C'est ici que nous faisons étape aujourd'hui ... encore dans un cadre hors du commun ... ce soir nous dormons dans un village de huttes ... en dur et tout confort ...
Encore une riche et dépaysante journée !
Demain sera une journée nature avec la visite d'une réserve naturelle à KNYSNA.
L’étape d’aujourd’hui était donnée pour 320 km
Les autruches bien sûr !!!
Une visite très bien organisée, la ferme de taille familiale, les explications complètes.
Belle découverte des produits réalisés à partir de l'élevage des autruches, de la boutique à l'assiette !
Il faut aussi souligner la beauté sauvage des paysages.
PROTEA HOTEL : L’hôtel est constitué d’un ensemble de bungalows ronds aux toits de chaume des petites huttes tout confort.

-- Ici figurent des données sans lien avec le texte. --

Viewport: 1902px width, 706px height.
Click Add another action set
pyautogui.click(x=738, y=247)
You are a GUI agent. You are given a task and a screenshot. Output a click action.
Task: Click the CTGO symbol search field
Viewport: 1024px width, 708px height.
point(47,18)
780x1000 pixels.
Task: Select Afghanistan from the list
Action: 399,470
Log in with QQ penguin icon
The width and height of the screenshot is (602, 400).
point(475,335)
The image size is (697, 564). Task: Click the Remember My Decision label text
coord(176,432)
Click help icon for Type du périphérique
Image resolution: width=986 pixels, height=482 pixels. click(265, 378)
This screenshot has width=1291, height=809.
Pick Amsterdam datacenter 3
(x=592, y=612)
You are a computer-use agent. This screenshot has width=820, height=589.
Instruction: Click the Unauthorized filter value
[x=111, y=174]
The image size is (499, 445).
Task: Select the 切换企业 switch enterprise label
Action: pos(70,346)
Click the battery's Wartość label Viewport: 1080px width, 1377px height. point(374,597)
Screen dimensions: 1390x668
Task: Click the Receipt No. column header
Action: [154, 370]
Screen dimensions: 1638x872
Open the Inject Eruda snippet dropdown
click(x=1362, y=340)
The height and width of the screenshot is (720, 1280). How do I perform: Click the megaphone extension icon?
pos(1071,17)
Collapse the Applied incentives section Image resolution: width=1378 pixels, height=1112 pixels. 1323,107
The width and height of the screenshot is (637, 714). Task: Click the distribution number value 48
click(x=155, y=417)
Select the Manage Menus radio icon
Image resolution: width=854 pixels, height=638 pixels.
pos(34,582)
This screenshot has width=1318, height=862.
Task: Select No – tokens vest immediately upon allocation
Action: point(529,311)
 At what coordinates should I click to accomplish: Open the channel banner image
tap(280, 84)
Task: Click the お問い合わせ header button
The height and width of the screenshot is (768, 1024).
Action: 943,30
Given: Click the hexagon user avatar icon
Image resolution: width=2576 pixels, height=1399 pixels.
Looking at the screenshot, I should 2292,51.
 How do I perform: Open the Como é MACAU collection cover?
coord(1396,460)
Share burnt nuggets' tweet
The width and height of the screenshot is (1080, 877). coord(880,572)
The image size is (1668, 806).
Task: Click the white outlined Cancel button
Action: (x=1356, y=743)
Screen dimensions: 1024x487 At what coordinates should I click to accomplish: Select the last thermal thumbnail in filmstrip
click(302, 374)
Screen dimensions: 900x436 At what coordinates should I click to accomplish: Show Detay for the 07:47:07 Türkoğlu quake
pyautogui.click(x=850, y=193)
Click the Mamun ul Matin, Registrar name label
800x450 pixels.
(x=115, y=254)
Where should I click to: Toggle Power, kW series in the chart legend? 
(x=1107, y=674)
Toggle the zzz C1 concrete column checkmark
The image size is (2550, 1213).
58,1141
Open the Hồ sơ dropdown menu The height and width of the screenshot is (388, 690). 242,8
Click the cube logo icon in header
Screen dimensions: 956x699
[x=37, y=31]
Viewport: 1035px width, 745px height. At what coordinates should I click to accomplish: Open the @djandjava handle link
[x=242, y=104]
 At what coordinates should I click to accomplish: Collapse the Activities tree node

La chambre est très spacieuse, jolie, confortable et surprenante il faut bien l’avouer !! toute ronde, sans mitoyenneté, nous avons deux grands (grands) lits, beaucoup d’espace et une salle de bains bien équipée !!! ce soir encore on regrette de n’y passer qu’une nuit, surtout qu’on a aperçu la piscine …
Au déjeuner : restaurant du Highgate Ostrich Show Farm : l'autruche en carpaccio puis en steak, savoureuse et des efforts de présentation.
Au diner : restaurant de l'hôtel PROTEA : repas simple et savoureux.
Belle table et belle salle.
Une mention particulière pour le buffet du breakfast et le sourire de la cuisinière !!